# [Exercise aim]
Your reply should hold only the lines from the records below where "status" occurs.

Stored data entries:
☆ ☆ ☆ ☆

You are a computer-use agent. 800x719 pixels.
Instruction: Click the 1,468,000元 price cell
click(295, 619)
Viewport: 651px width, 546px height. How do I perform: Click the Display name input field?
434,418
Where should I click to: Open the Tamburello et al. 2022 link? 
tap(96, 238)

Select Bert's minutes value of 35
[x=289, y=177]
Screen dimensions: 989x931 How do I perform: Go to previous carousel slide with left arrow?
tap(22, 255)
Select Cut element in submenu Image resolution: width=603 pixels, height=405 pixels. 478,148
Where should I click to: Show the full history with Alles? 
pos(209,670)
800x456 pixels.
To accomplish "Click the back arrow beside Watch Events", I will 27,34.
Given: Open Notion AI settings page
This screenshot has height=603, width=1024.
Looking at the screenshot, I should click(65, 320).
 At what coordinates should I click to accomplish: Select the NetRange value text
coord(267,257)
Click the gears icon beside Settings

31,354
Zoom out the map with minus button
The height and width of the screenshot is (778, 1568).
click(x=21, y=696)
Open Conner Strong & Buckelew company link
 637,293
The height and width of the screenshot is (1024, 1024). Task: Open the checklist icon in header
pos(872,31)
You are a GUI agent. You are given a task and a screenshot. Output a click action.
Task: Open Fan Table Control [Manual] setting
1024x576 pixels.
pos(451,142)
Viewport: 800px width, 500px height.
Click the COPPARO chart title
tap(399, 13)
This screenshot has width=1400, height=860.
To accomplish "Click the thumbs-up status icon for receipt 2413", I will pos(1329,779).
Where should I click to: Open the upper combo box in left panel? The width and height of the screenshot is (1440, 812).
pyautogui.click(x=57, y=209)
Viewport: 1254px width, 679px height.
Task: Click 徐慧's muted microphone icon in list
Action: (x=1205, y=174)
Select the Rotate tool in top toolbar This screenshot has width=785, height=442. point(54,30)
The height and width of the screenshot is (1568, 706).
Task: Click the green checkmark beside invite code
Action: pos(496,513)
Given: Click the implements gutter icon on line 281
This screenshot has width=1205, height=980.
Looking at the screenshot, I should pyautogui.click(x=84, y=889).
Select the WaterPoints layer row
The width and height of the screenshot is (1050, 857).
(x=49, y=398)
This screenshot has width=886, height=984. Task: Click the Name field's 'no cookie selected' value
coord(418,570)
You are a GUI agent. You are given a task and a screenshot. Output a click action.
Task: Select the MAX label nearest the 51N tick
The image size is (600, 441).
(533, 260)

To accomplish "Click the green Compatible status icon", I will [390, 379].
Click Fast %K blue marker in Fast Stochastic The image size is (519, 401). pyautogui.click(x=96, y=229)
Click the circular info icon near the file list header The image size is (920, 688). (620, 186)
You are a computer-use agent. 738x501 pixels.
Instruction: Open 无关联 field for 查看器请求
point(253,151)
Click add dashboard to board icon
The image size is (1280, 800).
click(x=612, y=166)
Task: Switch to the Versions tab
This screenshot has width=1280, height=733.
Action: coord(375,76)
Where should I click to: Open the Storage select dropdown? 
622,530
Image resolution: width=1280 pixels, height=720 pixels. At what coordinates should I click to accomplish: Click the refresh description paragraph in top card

☆ ☆ ☆ ☆

# [Answer space]
To accomplish "Click the thumbs-up status icon for receipt 2413", I will pos(1329,779).
To accomplish "Click the green Compatible status icon", I will [390, 379].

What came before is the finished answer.